* **Material to process**

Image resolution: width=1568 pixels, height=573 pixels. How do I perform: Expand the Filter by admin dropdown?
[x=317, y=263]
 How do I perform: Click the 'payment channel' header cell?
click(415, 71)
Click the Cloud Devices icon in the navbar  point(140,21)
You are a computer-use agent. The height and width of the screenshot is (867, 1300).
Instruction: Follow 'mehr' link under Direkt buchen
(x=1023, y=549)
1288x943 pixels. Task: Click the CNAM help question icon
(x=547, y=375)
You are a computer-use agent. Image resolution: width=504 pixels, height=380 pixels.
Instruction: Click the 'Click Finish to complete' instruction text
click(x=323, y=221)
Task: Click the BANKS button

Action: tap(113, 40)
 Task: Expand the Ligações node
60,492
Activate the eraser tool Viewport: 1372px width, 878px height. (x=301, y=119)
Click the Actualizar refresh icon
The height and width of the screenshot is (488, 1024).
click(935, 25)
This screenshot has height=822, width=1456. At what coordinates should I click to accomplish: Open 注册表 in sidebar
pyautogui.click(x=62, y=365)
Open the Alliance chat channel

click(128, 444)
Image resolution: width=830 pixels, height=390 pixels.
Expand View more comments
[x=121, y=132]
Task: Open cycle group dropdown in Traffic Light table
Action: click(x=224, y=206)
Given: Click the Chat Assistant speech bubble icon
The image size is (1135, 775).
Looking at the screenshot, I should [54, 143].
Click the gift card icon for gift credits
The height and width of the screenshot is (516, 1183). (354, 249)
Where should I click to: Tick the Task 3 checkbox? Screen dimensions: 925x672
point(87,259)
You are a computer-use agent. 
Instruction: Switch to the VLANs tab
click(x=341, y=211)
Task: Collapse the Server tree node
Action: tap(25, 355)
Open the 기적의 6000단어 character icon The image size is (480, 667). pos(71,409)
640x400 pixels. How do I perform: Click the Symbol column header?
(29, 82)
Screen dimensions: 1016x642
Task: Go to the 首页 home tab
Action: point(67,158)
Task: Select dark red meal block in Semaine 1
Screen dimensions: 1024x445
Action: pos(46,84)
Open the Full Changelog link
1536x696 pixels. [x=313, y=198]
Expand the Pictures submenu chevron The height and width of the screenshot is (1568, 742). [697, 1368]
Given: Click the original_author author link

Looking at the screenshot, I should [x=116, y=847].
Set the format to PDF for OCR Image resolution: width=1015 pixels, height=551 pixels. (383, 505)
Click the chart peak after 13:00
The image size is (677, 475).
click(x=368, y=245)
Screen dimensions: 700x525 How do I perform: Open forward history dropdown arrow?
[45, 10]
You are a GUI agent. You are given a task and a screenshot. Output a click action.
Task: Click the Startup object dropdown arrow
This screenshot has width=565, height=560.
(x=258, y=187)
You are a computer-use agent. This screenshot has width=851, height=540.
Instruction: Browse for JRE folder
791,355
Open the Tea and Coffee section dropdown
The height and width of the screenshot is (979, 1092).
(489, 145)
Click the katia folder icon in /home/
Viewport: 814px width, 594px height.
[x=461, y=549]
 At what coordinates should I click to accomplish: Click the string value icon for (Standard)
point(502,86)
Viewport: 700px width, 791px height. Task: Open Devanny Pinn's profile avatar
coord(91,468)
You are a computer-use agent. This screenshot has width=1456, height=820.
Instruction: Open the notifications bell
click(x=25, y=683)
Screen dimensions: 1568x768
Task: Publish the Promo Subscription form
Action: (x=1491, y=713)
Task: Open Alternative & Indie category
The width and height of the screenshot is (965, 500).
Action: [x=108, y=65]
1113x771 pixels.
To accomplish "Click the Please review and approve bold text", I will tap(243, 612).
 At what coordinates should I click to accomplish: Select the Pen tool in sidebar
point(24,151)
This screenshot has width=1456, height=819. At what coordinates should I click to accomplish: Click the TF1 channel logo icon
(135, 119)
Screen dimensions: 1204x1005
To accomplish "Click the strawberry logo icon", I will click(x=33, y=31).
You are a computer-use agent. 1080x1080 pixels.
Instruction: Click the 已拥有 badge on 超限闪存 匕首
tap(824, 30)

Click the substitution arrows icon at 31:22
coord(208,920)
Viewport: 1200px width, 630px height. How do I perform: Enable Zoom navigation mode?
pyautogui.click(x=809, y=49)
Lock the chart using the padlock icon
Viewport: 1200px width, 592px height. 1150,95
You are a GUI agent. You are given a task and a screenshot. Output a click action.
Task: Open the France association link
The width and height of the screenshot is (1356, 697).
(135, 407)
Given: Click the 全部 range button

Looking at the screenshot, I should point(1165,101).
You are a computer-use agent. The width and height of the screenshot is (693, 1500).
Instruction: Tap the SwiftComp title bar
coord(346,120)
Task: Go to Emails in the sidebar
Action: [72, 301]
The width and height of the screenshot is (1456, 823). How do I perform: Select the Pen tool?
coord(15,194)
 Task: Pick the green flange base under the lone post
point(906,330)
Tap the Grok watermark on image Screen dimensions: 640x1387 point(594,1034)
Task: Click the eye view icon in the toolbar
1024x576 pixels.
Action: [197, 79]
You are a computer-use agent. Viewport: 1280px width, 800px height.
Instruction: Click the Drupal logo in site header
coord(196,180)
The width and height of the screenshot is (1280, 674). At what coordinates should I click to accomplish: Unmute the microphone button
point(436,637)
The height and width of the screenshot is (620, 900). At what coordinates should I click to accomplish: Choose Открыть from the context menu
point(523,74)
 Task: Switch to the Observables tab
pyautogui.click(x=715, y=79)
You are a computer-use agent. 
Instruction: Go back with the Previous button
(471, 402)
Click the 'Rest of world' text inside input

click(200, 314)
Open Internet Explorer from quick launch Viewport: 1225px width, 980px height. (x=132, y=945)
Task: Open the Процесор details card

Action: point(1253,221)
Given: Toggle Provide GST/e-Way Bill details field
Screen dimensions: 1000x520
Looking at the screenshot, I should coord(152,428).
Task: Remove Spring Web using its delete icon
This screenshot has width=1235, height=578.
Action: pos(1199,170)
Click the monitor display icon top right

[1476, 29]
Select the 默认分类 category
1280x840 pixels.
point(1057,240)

* **Work required**
Copy every line of the listing above without any changes.

* **Result of the exercise**
Image resolution: width=1568 pixels, height=573 pixels. How do I perform: Expand the Filter by admin dropdown?
[x=317, y=263]
 How do I perform: Click the 'payment channel' header cell?
click(415, 71)
Click the Cloud Devices icon in the navbar  point(140,21)
You are a computer-use agent. The height and width of the screenshot is (867, 1300).
Instruction: Follow 'mehr' link under Direkt buchen
(x=1023, y=549)
1288x943 pixels. Task: Click the CNAM help question icon
(x=547, y=375)
You are a computer-use agent. Image resolution: width=504 pixels, height=380 pixels.
Instruction: Click the 'Click Finish to complete' instruction text
click(x=323, y=221)
Task: Click the BANKS button

Action: tap(113, 40)
 Task: Expand the Ligações node
60,492
Activate the eraser tool Viewport: 1372px width, 878px height. (x=301, y=119)
Click the Actualizar refresh icon
The height and width of the screenshot is (488, 1024).
click(935, 25)
This screenshot has height=822, width=1456. At what coordinates should I click to accomplish: Open 注册表 in sidebar
pyautogui.click(x=62, y=365)
Open the Alliance chat channel

click(128, 444)
Image resolution: width=830 pixels, height=390 pixels.
Expand View more comments
[x=121, y=132]
Task: Open cycle group dropdown in Traffic Light table
Action: click(x=224, y=206)
Given: Click the Chat Assistant speech bubble icon
The image size is (1135, 775).
Looking at the screenshot, I should [54, 143].
Click the gift card icon for gift credits
The height and width of the screenshot is (516, 1183). (354, 249)
Where should I click to: Tick the Task 3 checkbox? Screen dimensions: 925x672
point(87,259)
You are a computer-use agent. 
Instruction: Switch to the VLANs tab
click(x=341, y=211)
Task: Collapse the Server tree node
Action: tap(25, 355)
Open the 기적의 6000단어 character icon The image size is (480, 667). pos(71,409)
640x400 pixels. How do I perform: Click the Symbol column header?
(29, 82)
Screen dimensions: 1016x642
Task: Go to the 首页 home tab
Action: point(67,158)
Task: Select dark red meal block in Semaine 1
Screen dimensions: 1024x445
Action: pos(46,84)
Open the Full Changelog link
1536x696 pixels. [x=313, y=198]
Expand the Pictures submenu chevron The height and width of the screenshot is (1568, 742). [697, 1368]
Given: Click the original_author author link

Looking at the screenshot, I should [x=116, y=847].
Set the format to PDF for OCR Image resolution: width=1015 pixels, height=551 pixels. (383, 505)
Click the chart peak after 13:00
The image size is (677, 475).
click(x=368, y=245)
Screen dimensions: 700x525 How do I perform: Open forward history dropdown arrow?
[45, 10]
You are a GUI agent. You are given a task and a screenshot. Output a click action.
Task: Click the Startup object dropdown arrow
This screenshot has width=565, height=560.
(x=258, y=187)
You are a computer-use agent. This screenshot has width=851, height=540.
Instruction: Browse for JRE folder
791,355
Open the Tea and Coffee section dropdown
The height and width of the screenshot is (979, 1092).
(489, 145)
Click the katia folder icon in /home/
Viewport: 814px width, 594px height.
[x=461, y=549]
 At what coordinates should I click to accomplish: Click the string value icon for (Standard)
point(502,86)
Viewport: 700px width, 791px height. Task: Open Devanny Pinn's profile avatar
coord(91,468)
You are a computer-use agent. This screenshot has width=1456, height=820.
Instruction: Open the notifications bell
click(x=25, y=683)
Screen dimensions: 1568x768
Task: Publish the Promo Subscription form
Action: (x=1491, y=713)
Task: Open Alternative & Indie category
The width and height of the screenshot is (965, 500).
Action: [x=108, y=65]
1113x771 pixels.
To accomplish "Click the Please review and approve bold text", I will tap(243, 612).
 At what coordinates should I click to accomplish: Select the Pen tool in sidebar
point(24,151)
This screenshot has width=1456, height=819. At what coordinates should I click to accomplish: Click the TF1 channel logo icon
(135, 119)
Screen dimensions: 1204x1005
To accomplish "Click the strawberry logo icon", I will click(x=33, y=31).
You are a computer-use agent. 1080x1080 pixels.
Instruction: Click the 已拥有 badge on 超限闪存 匕首
tap(824, 30)

Click the substitution arrows icon at 31:22
coord(208,920)
Viewport: 1200px width, 630px height. How do I perform: Enable Zoom navigation mode?
pyautogui.click(x=809, y=49)
Lock the chart using the padlock icon
Viewport: 1200px width, 592px height. 1150,95
You are a GUI agent. You are given a task and a screenshot. Output a click action.
Task: Open the France association link
The width and height of the screenshot is (1356, 697).
(135, 407)
Given: Click the 全部 range button

Looking at the screenshot, I should point(1165,101).
You are a computer-use agent. The width and height of the screenshot is (693, 1500).
Instruction: Tap the SwiftComp title bar
coord(346,120)
Task: Go to Emails in the sidebar
Action: [72, 301]
The width and height of the screenshot is (1456, 823). How do I perform: Select the Pen tool?
coord(15,194)
 Task: Pick the green flange base under the lone post
point(906,330)
Tap the Grok watermark on image Screen dimensions: 640x1387 point(594,1034)
Task: Click the eye view icon in the toolbar
1024x576 pixels.
Action: [197, 79]
You are a computer-use agent. Viewport: 1280px width, 800px height.
Instruction: Click the Drupal logo in site header
coord(196,180)
The width and height of the screenshot is (1280, 674). At what coordinates should I click to accomplish: Unmute the microphone button
point(436,637)
The height and width of the screenshot is (620, 900). At what coordinates should I click to accomplish: Choose Открыть from the context menu
point(523,74)
 Task: Switch to the Observables tab
pyautogui.click(x=715, y=79)
You are a computer-use agent. 
Instruction: Go back with the Previous button
(471, 402)
Click the 'Rest of world' text inside input

click(200, 314)
Open Internet Explorer from quick launch Viewport: 1225px width, 980px height. (x=132, y=945)
Task: Open the Процесор details card

Action: point(1253,221)
Given: Toggle Provide GST/e-Way Bill details field
Screen dimensions: 1000x520
Looking at the screenshot, I should coord(152,428).
Task: Remove Spring Web using its delete icon
This screenshot has width=1235, height=578.
Action: pos(1199,170)
Click the monitor display icon top right

[1476, 29]
Select the 默认分类 category
1280x840 pixels.
point(1057,240)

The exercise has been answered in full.